Department of Biomaterials, The Higher Educational Key Laboratory for Biomedical Engineering of Fujian Province, Research Center of Biomedical Engineering of Xiamen, College of Materials, Xiamen University, Xiamen, 361005, PR China.
School of Pharmaceutical Sciences, Xiamen University, Xiamen, 361102, PR China.
Anal Chim Acta. 2023 Apr 22;1251:341014. doi: 10.1016/j.aca.2023.341014. Epub 2023 Feb 25.
The accumulation and spread of antibiotic resistance bacteria (ARB) in the environment may accelerate the formation of superbugs and seriously threaten the health of all living beings. The timeliness and accurate diagnosing of antibiotic resistance is essential to controlling the propagation of superbugs in the environment and formulating effective public health management programs. Herein, we developed a speedy, sensitive, accurate, and user-friendly colorimetric assay for antibiotic resistance, via a synergistic combination of the peroxidase-like property of the Au-FeO nanozyme and the specific gene identification capability of the CRISPR-Cas12a. Once the CRISPR-Cas12a system recognizes a target resistance gene, it activates its trans-cleavage activity and subsequently releases the Au-FeO nanozymes, which oxidizes the 3,3,5,5-tetramethylbenzidine (TMB) with color change from transparent to blue. The diagnosing signals could be captured and analyzed by a smartphone. This method detected kanamycin-resistance genes, ampicillin-resistance genes, and chloramphenicol-resistance genes by simple operation steps with high sensitivity (<0.1 CFU μL) and speediness (<1 h). This approach may prove easy for the accurate and sensitive diagnosis of the ARGs or ARB in the field, thus surveilling and controlling the microbial water quality flexibly and efficiently.

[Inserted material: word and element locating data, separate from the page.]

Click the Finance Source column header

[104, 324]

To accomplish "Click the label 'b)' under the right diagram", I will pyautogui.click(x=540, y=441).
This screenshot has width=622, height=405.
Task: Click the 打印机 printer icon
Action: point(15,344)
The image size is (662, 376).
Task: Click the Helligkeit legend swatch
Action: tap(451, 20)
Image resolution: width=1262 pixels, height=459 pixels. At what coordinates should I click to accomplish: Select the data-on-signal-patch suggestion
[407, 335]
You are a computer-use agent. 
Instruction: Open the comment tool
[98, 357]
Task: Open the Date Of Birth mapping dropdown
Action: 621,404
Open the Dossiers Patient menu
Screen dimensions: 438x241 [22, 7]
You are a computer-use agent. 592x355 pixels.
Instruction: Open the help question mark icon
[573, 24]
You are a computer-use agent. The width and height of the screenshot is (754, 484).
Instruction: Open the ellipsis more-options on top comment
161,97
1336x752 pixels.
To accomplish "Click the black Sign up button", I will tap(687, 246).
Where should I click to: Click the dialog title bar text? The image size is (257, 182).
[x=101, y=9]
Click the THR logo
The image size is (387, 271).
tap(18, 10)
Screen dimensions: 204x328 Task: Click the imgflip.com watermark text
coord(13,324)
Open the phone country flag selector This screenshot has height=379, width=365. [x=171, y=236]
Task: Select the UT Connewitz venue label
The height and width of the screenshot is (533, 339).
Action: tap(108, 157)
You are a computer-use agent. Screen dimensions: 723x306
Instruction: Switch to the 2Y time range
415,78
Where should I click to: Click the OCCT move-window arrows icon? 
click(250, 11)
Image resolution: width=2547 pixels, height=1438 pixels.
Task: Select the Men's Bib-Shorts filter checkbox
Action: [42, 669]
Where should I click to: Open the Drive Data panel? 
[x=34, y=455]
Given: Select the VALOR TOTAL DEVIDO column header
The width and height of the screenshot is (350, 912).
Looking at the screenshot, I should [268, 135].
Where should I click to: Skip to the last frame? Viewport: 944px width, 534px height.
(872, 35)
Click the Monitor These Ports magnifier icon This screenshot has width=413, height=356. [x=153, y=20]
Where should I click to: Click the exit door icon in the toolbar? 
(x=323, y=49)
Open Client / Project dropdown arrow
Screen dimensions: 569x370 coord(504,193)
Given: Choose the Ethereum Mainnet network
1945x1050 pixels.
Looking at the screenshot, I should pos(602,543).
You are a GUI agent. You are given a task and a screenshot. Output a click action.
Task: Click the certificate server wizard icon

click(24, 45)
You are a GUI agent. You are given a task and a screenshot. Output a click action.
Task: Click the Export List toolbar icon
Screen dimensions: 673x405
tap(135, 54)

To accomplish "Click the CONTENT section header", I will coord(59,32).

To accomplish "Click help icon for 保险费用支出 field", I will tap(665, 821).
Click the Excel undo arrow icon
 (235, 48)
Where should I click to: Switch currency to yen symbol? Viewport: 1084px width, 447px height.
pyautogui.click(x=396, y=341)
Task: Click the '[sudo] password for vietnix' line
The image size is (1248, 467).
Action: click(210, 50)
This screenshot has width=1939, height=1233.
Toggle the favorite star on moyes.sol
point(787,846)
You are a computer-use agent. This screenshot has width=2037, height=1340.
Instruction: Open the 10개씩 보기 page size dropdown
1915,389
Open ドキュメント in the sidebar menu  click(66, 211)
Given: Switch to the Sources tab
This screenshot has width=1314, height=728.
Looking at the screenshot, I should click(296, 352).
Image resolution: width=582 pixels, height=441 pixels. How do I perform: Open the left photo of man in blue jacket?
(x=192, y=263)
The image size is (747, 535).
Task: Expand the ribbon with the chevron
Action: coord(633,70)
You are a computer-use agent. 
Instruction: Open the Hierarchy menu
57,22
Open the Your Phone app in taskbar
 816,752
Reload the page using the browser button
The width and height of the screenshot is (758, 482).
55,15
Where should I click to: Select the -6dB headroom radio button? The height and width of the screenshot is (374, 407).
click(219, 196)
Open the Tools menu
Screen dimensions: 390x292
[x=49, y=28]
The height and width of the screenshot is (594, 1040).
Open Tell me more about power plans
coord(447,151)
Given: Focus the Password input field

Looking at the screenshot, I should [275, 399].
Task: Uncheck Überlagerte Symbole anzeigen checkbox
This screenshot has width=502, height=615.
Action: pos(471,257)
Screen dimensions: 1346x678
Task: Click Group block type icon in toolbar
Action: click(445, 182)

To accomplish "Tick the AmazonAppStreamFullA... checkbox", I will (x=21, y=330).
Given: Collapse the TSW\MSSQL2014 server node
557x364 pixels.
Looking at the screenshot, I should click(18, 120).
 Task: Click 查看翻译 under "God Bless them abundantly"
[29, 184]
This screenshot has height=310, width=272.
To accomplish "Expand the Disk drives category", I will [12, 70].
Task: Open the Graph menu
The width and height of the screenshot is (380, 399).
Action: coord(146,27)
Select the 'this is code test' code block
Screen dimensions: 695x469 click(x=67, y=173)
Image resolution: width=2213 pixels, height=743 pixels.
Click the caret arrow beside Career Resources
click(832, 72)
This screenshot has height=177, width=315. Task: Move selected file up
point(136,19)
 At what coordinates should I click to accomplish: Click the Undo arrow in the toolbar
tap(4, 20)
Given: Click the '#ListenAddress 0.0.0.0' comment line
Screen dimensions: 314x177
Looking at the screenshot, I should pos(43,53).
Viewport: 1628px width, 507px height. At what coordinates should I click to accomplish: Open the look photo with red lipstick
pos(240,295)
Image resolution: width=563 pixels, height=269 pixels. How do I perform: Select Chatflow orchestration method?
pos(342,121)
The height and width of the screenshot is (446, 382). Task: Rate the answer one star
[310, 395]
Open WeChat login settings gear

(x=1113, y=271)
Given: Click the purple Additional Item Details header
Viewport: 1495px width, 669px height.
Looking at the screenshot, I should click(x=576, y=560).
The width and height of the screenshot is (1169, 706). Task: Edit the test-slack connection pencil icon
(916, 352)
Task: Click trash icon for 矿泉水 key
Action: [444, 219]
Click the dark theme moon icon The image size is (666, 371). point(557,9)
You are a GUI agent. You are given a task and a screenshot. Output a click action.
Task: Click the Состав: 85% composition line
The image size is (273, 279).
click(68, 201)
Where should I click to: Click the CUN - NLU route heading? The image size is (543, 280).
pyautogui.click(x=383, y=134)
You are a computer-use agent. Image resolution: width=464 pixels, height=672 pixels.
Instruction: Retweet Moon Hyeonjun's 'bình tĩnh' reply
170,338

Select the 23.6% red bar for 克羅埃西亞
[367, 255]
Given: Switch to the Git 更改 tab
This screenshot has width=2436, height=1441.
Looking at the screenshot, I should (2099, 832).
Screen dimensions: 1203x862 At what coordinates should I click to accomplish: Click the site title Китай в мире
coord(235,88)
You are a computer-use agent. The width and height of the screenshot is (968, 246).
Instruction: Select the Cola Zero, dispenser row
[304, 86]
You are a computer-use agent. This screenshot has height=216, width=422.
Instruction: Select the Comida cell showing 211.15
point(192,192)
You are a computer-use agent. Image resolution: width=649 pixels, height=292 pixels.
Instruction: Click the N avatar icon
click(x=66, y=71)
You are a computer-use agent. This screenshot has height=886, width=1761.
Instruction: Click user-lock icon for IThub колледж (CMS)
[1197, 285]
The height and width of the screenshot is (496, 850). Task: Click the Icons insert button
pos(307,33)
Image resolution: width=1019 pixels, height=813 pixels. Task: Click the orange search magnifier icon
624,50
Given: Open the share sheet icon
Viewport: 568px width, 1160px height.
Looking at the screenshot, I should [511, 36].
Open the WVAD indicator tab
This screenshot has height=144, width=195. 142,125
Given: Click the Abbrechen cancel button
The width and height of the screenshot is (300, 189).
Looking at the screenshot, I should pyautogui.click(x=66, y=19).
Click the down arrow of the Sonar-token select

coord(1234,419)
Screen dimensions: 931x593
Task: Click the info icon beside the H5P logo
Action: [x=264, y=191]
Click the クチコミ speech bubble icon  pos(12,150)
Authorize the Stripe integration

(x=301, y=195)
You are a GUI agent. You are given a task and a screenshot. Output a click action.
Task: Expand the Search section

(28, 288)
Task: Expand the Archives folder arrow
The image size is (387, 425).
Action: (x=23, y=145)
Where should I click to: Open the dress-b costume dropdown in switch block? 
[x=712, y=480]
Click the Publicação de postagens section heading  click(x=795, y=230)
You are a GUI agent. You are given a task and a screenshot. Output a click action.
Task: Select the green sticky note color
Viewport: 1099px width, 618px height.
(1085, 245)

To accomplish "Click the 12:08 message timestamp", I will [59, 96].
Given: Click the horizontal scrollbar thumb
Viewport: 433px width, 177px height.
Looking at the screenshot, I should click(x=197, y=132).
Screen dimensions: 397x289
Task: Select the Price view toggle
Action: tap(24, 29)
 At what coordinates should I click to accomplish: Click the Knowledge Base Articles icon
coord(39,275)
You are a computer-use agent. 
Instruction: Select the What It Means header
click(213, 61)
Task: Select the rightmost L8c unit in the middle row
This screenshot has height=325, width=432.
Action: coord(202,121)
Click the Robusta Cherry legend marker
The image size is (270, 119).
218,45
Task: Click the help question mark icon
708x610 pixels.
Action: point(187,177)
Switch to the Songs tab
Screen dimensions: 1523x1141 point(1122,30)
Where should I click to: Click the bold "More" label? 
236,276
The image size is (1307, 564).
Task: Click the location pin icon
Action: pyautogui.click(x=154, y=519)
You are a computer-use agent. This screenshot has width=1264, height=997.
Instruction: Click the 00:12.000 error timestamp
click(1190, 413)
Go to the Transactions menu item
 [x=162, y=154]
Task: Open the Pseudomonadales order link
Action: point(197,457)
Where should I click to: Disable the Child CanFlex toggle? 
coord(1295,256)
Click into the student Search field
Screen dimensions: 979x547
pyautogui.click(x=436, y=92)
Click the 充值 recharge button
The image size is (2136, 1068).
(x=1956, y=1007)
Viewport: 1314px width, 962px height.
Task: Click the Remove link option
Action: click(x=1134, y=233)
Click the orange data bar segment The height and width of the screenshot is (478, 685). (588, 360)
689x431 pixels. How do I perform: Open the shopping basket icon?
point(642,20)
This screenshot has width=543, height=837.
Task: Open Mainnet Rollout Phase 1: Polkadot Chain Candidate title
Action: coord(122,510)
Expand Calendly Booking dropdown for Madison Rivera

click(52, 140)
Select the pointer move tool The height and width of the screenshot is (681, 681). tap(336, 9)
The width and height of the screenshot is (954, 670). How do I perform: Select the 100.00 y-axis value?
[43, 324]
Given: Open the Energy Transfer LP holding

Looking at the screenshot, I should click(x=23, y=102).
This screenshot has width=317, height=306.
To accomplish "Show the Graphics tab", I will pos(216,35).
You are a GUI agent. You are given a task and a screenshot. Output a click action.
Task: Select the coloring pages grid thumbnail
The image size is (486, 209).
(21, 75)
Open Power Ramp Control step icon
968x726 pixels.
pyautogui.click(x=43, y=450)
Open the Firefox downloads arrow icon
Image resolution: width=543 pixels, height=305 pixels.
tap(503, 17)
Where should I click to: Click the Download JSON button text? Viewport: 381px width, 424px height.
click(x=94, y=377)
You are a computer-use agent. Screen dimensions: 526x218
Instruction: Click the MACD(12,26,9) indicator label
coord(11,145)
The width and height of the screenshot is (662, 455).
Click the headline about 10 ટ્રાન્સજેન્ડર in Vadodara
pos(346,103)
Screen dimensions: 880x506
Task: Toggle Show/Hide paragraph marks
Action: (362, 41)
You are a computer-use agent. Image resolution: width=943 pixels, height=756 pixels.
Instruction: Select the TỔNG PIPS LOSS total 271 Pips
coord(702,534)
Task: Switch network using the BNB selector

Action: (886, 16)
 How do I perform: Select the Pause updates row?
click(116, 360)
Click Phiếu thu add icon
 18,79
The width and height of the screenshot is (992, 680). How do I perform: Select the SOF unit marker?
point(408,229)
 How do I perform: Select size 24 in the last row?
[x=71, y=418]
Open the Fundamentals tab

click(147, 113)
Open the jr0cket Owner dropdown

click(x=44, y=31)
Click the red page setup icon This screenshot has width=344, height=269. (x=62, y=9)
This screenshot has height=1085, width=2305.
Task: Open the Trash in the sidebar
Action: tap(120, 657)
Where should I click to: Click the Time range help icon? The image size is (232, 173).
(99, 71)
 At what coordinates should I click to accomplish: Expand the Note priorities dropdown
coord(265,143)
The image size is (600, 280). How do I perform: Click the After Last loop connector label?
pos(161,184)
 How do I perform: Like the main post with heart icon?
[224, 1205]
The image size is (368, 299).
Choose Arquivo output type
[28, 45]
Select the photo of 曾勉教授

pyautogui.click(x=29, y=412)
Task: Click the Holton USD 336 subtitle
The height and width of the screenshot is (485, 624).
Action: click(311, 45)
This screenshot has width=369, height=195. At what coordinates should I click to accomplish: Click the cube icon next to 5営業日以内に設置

抗生素耐药菌(ARB)在环境中的积累和传播可能会加速超级细菌的形成,严重威胁所有生物的健康。及时准确地诊断抗生素耐药性对于控制环境中超细菌的传播和制定有效的公共卫生管理计划至关重要。在此,我们通过金-铁氧纳米酶的过氧化物酶样特性和 CRISPR-Cas12a 的特定基因识别能力的协同组合,开发了一种快速、敏感、准确且易于使用的抗生素耐药性比色分析方法。一旦 CRISPR-Cas12a 系统识别出目标耐药基因,它就会激活其转录切割活性,随后释放金-铁氧纳米酶,纳米酶将 3,3,5,5-四甲基联苯胺(TMB)氧化,使颜色从透明变为蓝色。通过智能手机可以捕获和分析诊断信号。该方法通过简单的操作步骤检测卡那霉素耐药基因、氨苄西林耐药基因和氯霉素耐药基因,具有高灵敏度(<0.1 CFU μL)和快速(<1 小时)的特点。该方法可用于现场准确、灵敏地检测 ARGs 或 ARB,从而灵活、高效地监测和控制微生物水质。